Data listing -
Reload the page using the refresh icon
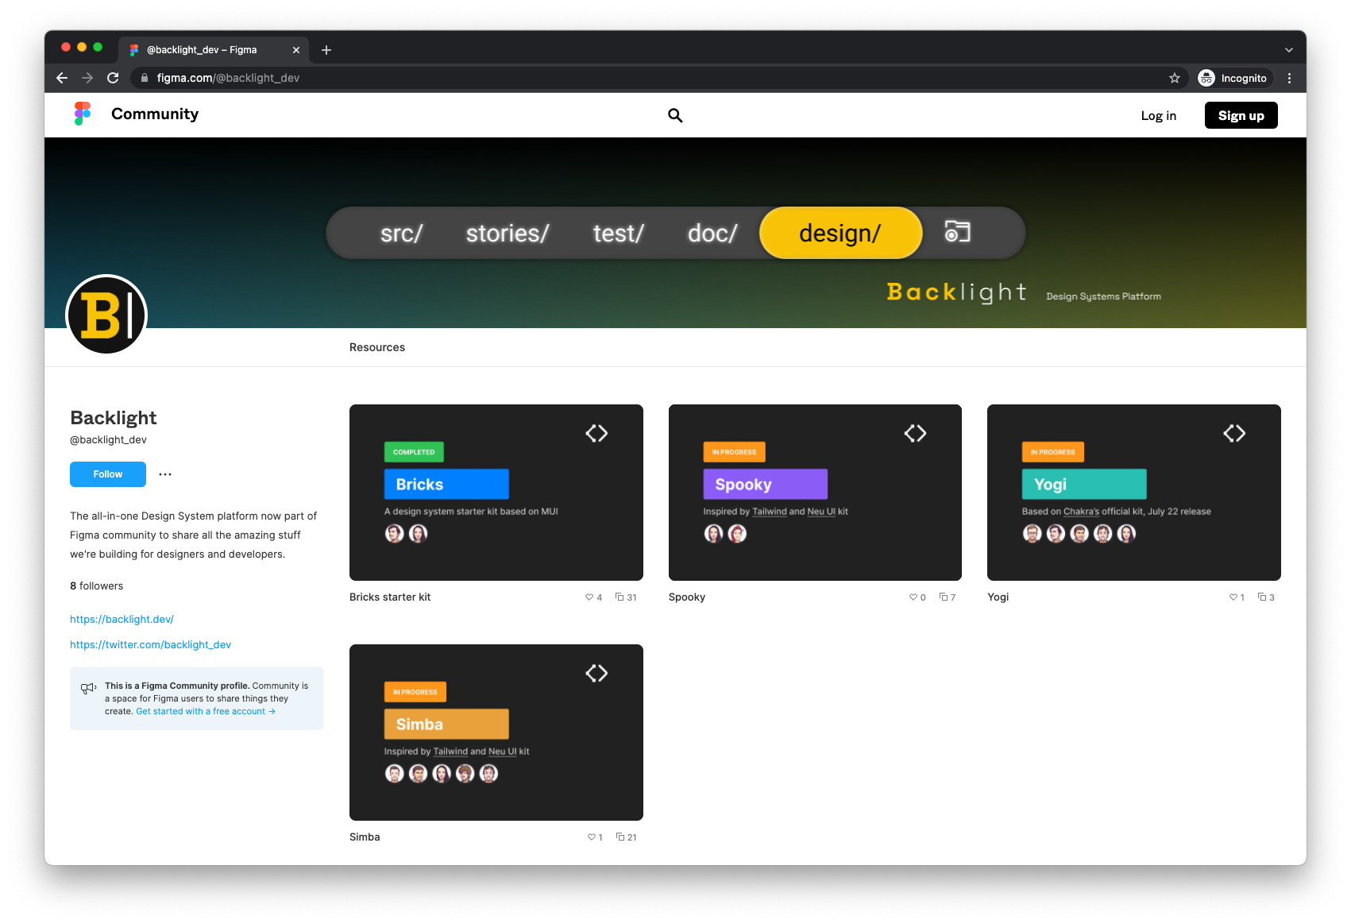Image resolution: width=1351 pixels, height=924 pixels. point(113,78)
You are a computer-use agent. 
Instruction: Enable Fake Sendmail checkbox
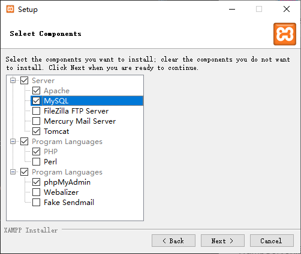[36, 202]
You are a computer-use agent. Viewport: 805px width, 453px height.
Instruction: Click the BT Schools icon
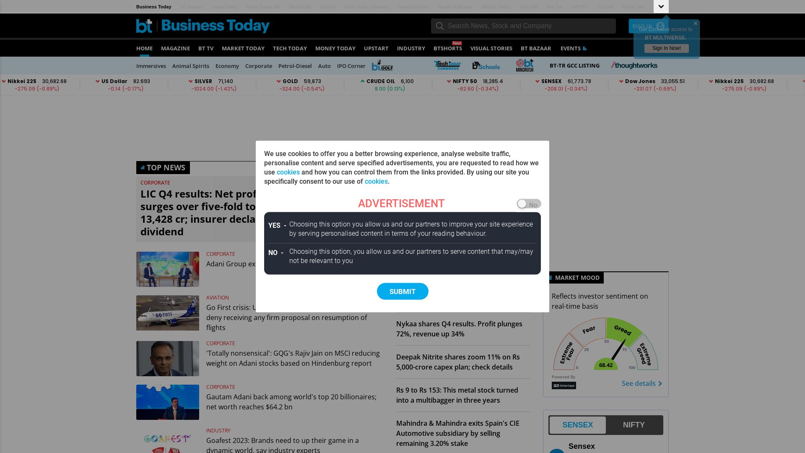pos(486,65)
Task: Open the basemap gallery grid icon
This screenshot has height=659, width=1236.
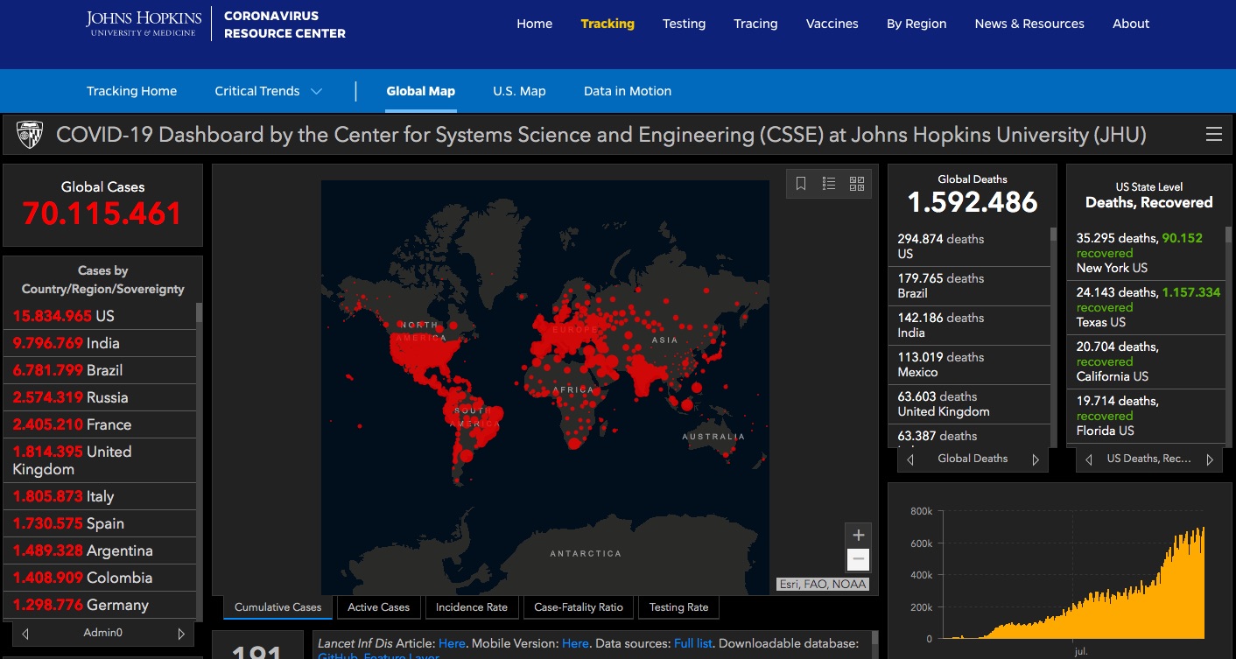Action: pos(857,184)
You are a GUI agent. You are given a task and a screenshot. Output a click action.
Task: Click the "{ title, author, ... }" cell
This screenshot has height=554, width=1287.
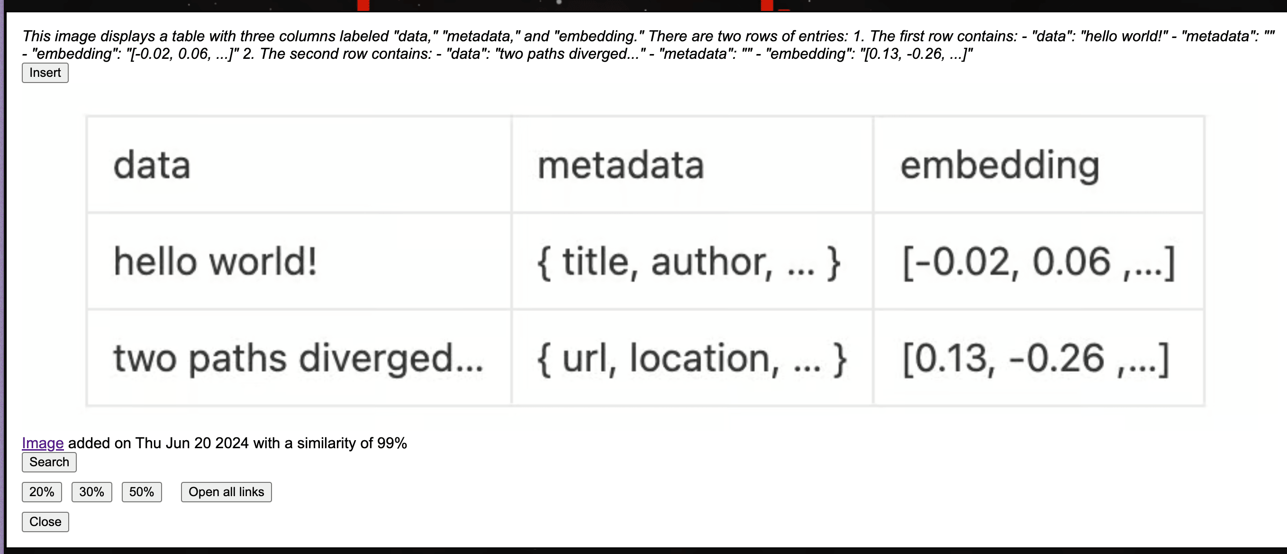tap(688, 262)
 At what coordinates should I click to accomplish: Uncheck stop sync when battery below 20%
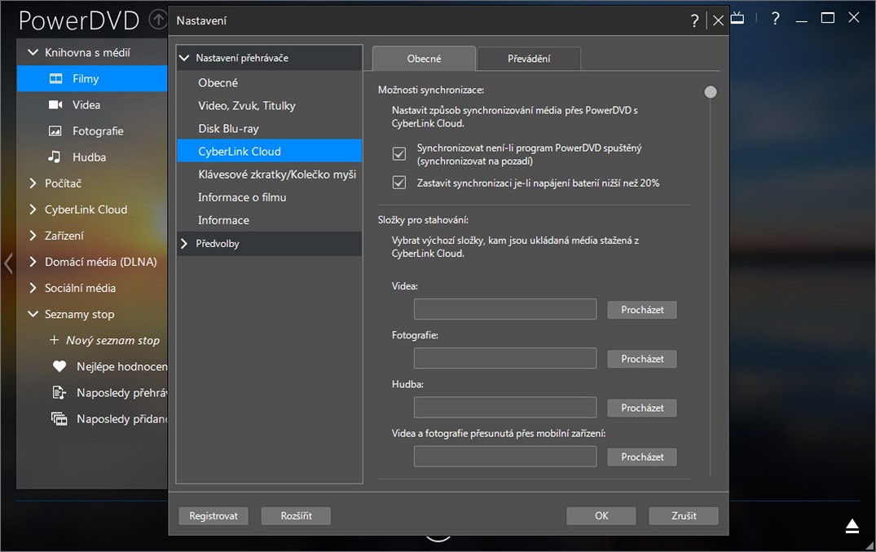pos(399,183)
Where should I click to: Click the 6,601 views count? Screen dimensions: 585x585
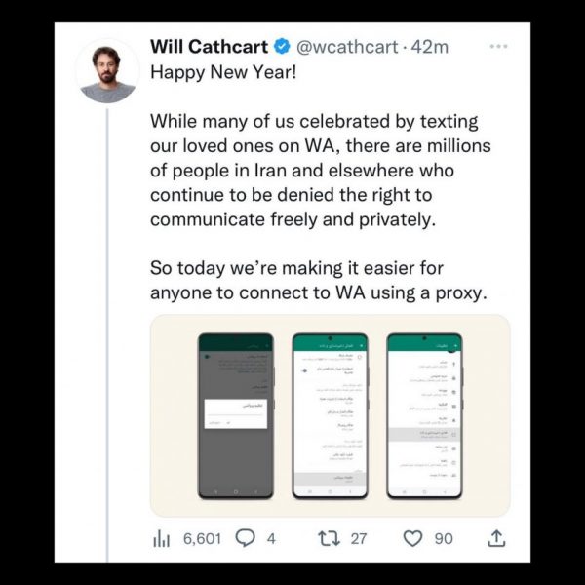[x=202, y=539]
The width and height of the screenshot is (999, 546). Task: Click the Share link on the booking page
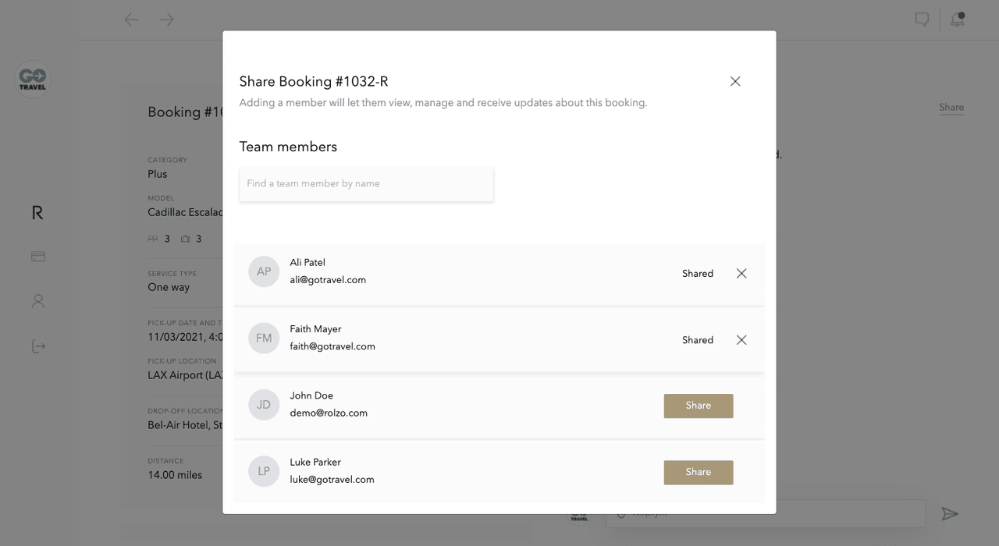951,108
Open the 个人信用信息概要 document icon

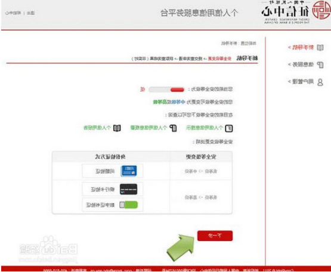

Requirement -
Repeat the material above in full and exactly, omitting the pictures.

Reply to the task -
Reload the page using the refresh icon
Image resolution: width=1351 pixels, height=924 pixels. point(113,78)
You are a computer-use agent. 
Instruction: Enable Fake Sendmail checkbox
[36, 202]
You are a computer-use agent. Viewport: 805px width, 453px height.
Instruction: Click the BT Schools icon
pos(486,65)
Task: Open the basemap gallery grid icon
This screenshot has height=659, width=1236.
Action: pos(857,184)
You are a GUI agent. You are given a task and a screenshot. Output a click action.
Task: Click the "{ title, author, ... }" cell
This screenshot has height=554, width=1287.
tap(688, 262)
 At what coordinates should I click to accomplish: Uncheck stop sync when battery below 20%
pos(399,183)
Where should I click to: Click the 6,601 views count? Screen dimensions: 585x585
[x=202, y=539]
The width and height of the screenshot is (999, 546). Task: Click the Share link on the booking page
951,108
Open the 个人信用信息概要 document icon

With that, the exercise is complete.